In der Stiftsbibliothek St.Gallen ist eine Büchersammlung von Weltrang erhalten geblieben, die nicht nur die Leistungen des Klosters St.Gallen dokumentiert, sondern auch eine Reihe von Werken der europäischen Kulturgeschichte überliefert, die wir sonst nicht kennen würden, sogenannte Einzigüberlieferungen. Begleitend zur Winterausstellung im Barocksaal der Bibliothek stellen ausgewiesene Fachleute drei bedeutende, nur in St.Gallen erhaltene Werke vor.

Den Anfang macht Michael I. Allen mit der Weltchronik Frechulfs, Bischof von Lisieux um 820/850. Frechulf widmete diese erste karolingische Weltgeschichte der Frau Ludwigs des Frommen, Kaiserin Judith. Vermutlich ist die Handschrift der Stiftsbibliothek sein Autograph.

Etwa zwei Jahrzehnte vor Frechulf, um 800, verfasste ein unbekannter Dichter – einige identifizieren ihn mit Einhard, dem Biographen Karls des Grossen – das sogenannte Paderborner Karlsepos. Es ist allein in einer St.Galler Handschrift überliefert, die im Rahmen des Kulturgüterstreits zwischen St.Gallen und Zürich 2006 der Stiftsbibliothek als Depositum zurückgegeben wurde. Das Epos schildert in hoher literarischer Qualität die Begegnung zwischen Leo III. und Karl dem Grossen 799 in Paderborn. Diese bildet die Vorgeschichte zu einem der wichtigsten Ereignisse der europäischen Geschichte, der Kaiserkrönung Karls des Grossen an Weihnachten 800. Darüber wird Matthias Becher berichten.
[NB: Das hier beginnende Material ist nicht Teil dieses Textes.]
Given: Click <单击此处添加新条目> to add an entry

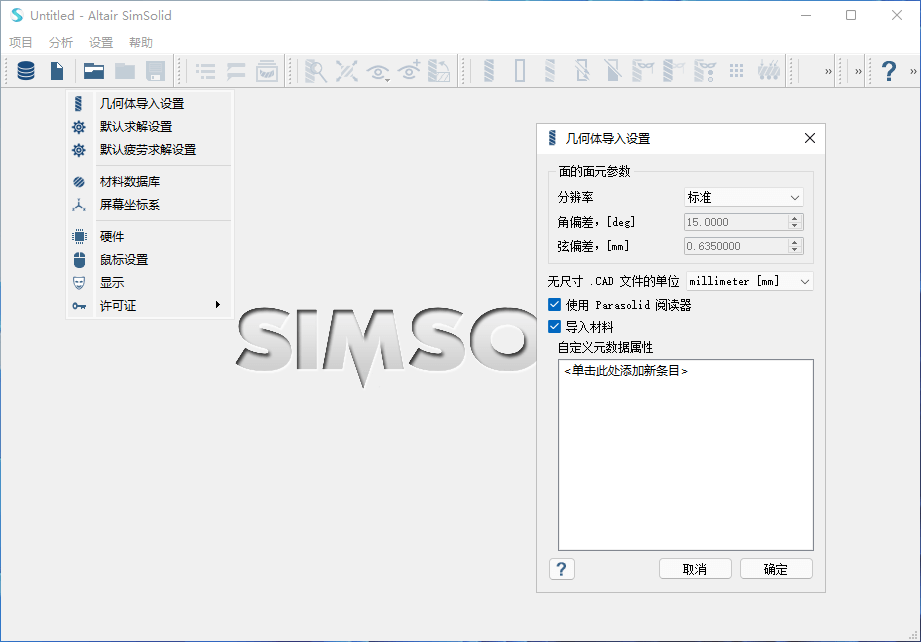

In der abschliessenden dritten Vorlesung wendet sich Franziska Schnoor zwei einzigartigen Musikhandschriften zu, mit denen Fürstabt Diethelm Blarer 1562/64 die musikalische Tradition des Klosters in vierstimmiger Form erneuern wollte. Dafür nahm er die Dienste des italienischen Komponisten Manfred Barbarini Lupus in Anspruch, der in der Schweiz und Süddeutschland tätig war. Dieser Ausflug in die Mehrstimmigkeit blieb zwar ohne Nachhall im Kloster St.Gallen, aber der erste der beiden grossformatigen Bände ist mit seinen ganzseitigen Illustrationen zu den Hochfesten und Darstellungen von zeitgenössischen Instrumenten eine der prächtigsten Musikhandschriften der Stiftsbibliothek.

Ergänzend zur Vorlesungsreihe wird

Cornelia Herberichs (Universität Freiburg) in der Festansprache zur Ausstellungseröffnung am Dienstag, 14. November im Pfalzkeller das ebenfalls nur in der Stiftsbibliothek erhaltene, sogenannte St.Galler Weihnachtsspiel vorstellen.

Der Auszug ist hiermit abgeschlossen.